“Vittorio Feltri presidente della Repubblica”: arriva la sua reazione

Le indiscrezioni sul possibile approdo di Vittorio Feltri al Quirinale trovano una netta smentita da parte del diretto interessato. Negli ultimi giorni il nome del giornalista è tornato a circolare tra le possibili figure del centrodestra in vista della futura successione a Sergio Mattarella, ma Feltri liquida l’ipotesi con il consueto sarcasmo.
Intervistato da Il Giornale, il fondatore di Libero, che ha compiuto 83 anni lo scorso 25 giugno, ha escluso qualsiasi possibilità di una candidatura al Colle.
«Io al Quirinale? Ma sono tutti ubriachi»
«Io al Quirinale? Ma sono tutti ubriachi. Cosa c’entro io con la Repubblica?! La cosa mi onora, ma mi fa anche veramente ridere», afferma Feltri, commentando le indiscrezioni circolate nel dibattito politico.
Il giornalista prosegue con una serie di battute sull’eventualità di trasferirsi al Quirinale, spiegando come una vita scandita dagli impegni istituzionali sarebbe incompatibile con le sue abitudini.
«Ma dai… io a Roma?! Chiuso al Quirinale, da solo, senza inquilini, senza il mio gatto, senza potermi portare una fidanzata… Solo di notte e obbligato a incontrare tutti quegli stranieri delle delegazioni di giorno, per carità».

Il ricordo delle votazioni del 2015
Feltri torna poi con la memoria al 2015, quando durante le votazioni per l’elezione del presidente della Repubblica raccolse 47 preferenze.
Anche quell’episodio viene raccontato con ironia: «Credo che a farlo circolare fossero stati Giorgia Meloni e Matteo Salvini e la Boldrini, che era anche una bella donna, si ingrugniva ogni volta che doveva leggere “Vittorio Feltri” sui foglietti.
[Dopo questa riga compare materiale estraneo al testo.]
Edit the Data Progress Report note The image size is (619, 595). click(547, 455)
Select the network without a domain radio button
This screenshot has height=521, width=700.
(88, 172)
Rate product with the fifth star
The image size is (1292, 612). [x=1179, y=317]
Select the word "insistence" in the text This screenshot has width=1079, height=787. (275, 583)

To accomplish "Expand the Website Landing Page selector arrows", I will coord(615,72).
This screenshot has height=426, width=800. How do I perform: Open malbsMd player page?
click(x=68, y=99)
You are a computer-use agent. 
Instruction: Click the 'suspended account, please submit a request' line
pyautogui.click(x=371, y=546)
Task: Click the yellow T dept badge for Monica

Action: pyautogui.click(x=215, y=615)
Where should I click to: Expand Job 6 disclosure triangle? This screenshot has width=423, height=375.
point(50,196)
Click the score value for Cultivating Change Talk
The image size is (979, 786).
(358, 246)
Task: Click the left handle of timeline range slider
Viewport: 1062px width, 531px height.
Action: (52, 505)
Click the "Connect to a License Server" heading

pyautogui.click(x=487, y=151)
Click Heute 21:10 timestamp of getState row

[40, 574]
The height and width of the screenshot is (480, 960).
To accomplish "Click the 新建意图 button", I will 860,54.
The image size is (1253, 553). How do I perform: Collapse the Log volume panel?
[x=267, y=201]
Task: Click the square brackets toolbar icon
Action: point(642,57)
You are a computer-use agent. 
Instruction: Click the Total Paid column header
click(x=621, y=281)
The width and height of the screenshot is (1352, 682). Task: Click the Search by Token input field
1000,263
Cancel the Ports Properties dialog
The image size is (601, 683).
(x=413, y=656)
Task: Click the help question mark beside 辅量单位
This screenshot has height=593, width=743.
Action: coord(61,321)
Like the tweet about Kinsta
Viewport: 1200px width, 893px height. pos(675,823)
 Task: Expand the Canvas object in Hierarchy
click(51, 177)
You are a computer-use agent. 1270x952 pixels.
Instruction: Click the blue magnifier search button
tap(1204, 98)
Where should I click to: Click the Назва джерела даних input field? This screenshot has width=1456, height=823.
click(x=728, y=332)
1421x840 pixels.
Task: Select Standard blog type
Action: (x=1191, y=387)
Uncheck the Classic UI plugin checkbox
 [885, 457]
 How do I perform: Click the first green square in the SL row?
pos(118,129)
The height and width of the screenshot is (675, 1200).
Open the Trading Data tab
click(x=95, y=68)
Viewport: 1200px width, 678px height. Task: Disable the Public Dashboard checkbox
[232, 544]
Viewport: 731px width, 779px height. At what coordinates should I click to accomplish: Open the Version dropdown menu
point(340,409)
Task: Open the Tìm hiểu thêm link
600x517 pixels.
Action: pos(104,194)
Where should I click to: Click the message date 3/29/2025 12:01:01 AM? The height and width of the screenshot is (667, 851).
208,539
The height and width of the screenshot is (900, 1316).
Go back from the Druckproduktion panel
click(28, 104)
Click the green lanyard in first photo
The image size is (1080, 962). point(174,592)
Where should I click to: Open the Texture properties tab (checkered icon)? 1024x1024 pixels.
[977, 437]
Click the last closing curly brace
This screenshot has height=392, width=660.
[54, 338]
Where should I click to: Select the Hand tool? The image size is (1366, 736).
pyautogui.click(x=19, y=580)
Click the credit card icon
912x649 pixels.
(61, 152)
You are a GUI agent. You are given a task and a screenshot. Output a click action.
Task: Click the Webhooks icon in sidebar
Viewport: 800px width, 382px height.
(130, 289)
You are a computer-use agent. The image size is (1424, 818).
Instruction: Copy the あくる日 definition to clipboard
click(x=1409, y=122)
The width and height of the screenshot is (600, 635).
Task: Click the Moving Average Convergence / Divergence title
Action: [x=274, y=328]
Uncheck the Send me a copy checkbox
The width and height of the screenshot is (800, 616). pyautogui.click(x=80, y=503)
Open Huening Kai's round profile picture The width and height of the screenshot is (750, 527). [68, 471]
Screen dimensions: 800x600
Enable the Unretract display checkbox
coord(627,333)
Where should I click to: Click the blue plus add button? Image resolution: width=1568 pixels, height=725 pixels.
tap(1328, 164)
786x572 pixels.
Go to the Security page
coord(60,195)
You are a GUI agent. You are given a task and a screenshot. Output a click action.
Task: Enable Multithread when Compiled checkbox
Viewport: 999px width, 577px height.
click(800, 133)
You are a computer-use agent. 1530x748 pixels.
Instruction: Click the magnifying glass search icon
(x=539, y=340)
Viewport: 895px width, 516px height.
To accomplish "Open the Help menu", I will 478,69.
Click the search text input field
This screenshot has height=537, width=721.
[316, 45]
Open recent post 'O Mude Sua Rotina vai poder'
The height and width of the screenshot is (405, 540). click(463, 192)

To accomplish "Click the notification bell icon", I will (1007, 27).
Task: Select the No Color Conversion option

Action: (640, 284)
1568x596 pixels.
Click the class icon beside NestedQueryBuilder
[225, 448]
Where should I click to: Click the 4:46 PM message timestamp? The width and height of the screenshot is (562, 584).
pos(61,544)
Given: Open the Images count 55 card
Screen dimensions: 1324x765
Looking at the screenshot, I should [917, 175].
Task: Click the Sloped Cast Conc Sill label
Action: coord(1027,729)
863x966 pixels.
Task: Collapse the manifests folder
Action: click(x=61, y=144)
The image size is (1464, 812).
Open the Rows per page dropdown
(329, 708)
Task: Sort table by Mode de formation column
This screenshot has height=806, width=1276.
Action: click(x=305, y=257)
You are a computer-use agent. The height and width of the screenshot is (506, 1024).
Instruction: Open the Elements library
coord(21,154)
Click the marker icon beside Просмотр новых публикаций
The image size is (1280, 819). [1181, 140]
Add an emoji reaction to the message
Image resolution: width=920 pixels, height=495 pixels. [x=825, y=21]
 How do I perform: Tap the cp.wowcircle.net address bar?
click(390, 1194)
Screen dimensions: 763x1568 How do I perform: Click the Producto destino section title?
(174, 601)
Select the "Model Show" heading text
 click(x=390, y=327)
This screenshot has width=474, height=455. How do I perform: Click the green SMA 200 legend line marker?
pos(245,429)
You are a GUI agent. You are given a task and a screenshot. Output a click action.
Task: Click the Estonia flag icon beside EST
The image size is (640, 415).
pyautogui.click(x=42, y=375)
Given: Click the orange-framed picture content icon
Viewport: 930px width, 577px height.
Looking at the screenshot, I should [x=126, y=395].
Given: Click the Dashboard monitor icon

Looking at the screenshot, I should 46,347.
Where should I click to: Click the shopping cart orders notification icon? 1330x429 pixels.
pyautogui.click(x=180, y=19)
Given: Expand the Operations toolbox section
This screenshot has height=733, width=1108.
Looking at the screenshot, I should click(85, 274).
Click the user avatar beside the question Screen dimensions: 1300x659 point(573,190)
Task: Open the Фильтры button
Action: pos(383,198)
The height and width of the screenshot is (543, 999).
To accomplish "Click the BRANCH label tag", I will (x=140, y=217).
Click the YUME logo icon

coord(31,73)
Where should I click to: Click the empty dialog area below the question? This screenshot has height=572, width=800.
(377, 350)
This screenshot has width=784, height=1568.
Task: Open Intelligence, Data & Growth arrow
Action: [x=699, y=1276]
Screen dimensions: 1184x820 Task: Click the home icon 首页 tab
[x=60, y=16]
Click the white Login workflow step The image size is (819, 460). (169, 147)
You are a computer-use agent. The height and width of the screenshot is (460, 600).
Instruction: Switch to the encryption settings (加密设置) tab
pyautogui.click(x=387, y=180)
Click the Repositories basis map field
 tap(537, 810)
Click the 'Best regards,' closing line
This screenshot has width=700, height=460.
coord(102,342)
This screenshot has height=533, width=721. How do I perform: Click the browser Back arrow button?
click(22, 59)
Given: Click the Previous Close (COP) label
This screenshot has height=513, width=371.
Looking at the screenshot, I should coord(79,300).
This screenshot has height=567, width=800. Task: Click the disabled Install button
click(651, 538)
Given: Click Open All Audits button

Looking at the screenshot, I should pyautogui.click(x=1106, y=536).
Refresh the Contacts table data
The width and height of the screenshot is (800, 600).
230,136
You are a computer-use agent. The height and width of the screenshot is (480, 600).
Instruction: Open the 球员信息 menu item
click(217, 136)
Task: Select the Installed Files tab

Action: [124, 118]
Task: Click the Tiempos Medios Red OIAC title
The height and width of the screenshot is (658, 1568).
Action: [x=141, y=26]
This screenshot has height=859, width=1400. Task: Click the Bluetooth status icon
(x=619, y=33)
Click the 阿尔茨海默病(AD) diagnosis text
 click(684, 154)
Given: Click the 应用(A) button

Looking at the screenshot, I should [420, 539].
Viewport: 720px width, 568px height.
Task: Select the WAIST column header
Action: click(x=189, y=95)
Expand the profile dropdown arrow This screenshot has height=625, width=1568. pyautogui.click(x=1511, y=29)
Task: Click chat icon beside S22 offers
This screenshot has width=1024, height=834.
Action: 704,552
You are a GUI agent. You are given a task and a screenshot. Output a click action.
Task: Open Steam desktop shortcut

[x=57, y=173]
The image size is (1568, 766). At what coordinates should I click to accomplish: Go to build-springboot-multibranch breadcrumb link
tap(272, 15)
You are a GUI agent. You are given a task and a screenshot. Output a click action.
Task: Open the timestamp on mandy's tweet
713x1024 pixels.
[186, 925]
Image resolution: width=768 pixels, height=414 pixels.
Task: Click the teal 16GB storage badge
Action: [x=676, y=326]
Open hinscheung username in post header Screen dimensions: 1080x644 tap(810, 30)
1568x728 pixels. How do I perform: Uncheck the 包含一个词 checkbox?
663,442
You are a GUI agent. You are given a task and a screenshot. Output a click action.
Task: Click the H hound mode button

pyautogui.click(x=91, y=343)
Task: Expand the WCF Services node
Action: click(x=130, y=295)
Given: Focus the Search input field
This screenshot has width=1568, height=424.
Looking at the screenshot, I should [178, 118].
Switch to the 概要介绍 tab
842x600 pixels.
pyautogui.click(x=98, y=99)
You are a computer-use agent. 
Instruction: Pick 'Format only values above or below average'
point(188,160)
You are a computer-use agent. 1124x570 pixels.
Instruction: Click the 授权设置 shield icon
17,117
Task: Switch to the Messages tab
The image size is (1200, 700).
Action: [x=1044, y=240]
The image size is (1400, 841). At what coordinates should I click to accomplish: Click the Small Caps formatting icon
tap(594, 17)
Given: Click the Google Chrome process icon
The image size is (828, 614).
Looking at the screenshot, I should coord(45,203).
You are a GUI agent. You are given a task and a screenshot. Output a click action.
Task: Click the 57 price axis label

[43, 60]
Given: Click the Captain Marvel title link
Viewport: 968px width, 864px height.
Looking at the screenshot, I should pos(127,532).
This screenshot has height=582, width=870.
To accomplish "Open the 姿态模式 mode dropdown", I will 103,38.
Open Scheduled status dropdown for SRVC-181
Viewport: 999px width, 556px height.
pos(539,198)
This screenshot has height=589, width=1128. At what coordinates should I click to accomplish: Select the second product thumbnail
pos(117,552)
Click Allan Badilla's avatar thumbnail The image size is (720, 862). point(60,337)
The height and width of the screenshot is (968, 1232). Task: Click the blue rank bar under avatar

Era più forte di lei, cambiava espressione, poverina».
L’aneddoto su Sergio Mattarella
Nel corso dell’intervista, il giornalista ricorda anche un incontro con l’attuale capo dello Stato, Sergio Mattarella, definendolo uno dei momenti più emozionanti vissuti negli ultimi anni.
«È stata una cosa emozionante che non mi aspettavo. Io ero seduto tra gli ospiti e quando è entrato Sergio Mattarella si è fermato solo davanti alla mia poltrona, si è chinato verso di me e mi ha dato la mano. A me Mattarella è molto simpatico».
Alla domanda se quel gesto potesse essere interpretato come un simbolico passaggio di consegne, Feltri risponde senza esitazione: «Sarebbe una cosa da clinica psichiatrica, dai».

Il dibattito sul futuro del Quirinale
Le dichiarazioni del giornalista arrivano mentre il tema della successione al Quirinale è tornato al centro del confronto politico. A riaccendere il dibattito sono state le recenti parole della presidente del Consiglio Giorgia Meloni, secondo cui l’elezione di un presidente della Repubblica espressione del centrodestra «non è più un tabù» e potrebbe diventare una prospettiva concreta nel caso di una nuova vittoria della coalizione alle elezioni politiche del 2027.
L’attuale mandato di Sergio Mattarella scadrà nel 2029 e, in vista della prossima elezione del capo dello Stato, iniziano già a circolare i primi nomi tra indiscrezioni e ipotesi politiche.
Tra questi è comparso anche quello di Vittorio Feltri, che però ha voluto spegnere sul nascere qualsiasi speculazione. Con il suo stile diretto e provocatorio, il giornalista ha ribadito di non sentirsi minimamente interessato all’idea di trasferirsi al Colle, trasformando le voci sul suo conto in un’occasione per scherzare e ribadire la distanza da qualsiasi ambizione istituzionale.